───── EXTRACTED DATA
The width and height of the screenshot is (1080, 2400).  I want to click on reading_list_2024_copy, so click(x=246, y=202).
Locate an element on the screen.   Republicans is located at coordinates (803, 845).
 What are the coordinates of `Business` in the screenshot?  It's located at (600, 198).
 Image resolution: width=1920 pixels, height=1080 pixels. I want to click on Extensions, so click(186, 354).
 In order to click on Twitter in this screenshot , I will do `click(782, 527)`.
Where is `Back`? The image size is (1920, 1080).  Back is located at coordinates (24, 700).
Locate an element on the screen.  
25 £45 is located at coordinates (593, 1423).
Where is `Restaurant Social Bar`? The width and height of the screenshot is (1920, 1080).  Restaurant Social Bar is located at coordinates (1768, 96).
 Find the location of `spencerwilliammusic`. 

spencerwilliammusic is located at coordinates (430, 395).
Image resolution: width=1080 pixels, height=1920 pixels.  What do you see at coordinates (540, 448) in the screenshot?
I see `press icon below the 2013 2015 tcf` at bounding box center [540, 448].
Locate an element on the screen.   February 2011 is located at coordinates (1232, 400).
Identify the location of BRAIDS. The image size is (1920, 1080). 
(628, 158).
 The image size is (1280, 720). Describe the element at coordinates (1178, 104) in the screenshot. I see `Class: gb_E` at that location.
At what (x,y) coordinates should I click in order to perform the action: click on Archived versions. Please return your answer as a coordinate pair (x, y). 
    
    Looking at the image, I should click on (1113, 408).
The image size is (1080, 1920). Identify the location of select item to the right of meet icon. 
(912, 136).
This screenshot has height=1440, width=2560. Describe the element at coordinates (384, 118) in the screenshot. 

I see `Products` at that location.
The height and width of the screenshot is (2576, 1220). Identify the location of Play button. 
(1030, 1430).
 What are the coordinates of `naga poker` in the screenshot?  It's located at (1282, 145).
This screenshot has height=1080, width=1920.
──────────
THE TASK -
Rewrite the data above, substituting "Find the position of" for each occurrence of "Identify the location of" and leaving everything else unchanged.

RESULT FOR THIS EXERCISE -
The width and height of the screenshot is (1080, 2400).  I want to click on reading_list_2024_copy, so click(x=246, y=202).
Locate an element on the screen.   Republicans is located at coordinates (803, 845).
 What are the coordinates of `Business` in the screenshot?  It's located at (600, 198).
 Image resolution: width=1920 pixels, height=1080 pixels. I want to click on Extensions, so click(186, 354).
 In order to click on Twitter in this screenshot , I will do `click(782, 527)`.
Where is `Back`? The image size is (1920, 1080).  Back is located at coordinates (24, 700).
Locate an element on the screen.  
25 £45 is located at coordinates (593, 1423).
Where is `Restaurant Social Bar`? The width and height of the screenshot is (1920, 1080).  Restaurant Social Bar is located at coordinates (1768, 96).
 Find the location of `spencerwilliammusic`. 

spencerwilliammusic is located at coordinates (430, 395).
Image resolution: width=1080 pixels, height=1920 pixels.  What do you see at coordinates (540, 448) in the screenshot?
I see `press icon below the 2013 2015 tcf` at bounding box center [540, 448].
Locate an element on the screen.   February 2011 is located at coordinates (1232, 400).
Find the position of BRAIDS. The image size is (1920, 1080). 
(628, 158).
 The image size is (1280, 720). Describe the element at coordinates (1178, 104) in the screenshot. I see `Class: gb_E` at that location.
At what (x,y) coordinates should I click in order to perform the action: click on Archived versions. Please return your answer as a coordinate pair (x, y). 
    
    Looking at the image, I should click on (1113, 408).
The image size is (1080, 1920). Find the position of select item to the right of meet icon. 
(912, 136).
This screenshot has height=1440, width=2560. Describe the element at coordinates (384, 118) in the screenshot. 

I see `Products` at that location.
The height and width of the screenshot is (2576, 1220). Find the position of Play button. 
(1030, 1430).
 What are the coordinates of `naga poker` in the screenshot?  It's located at (1282, 145).
This screenshot has height=1080, width=1920.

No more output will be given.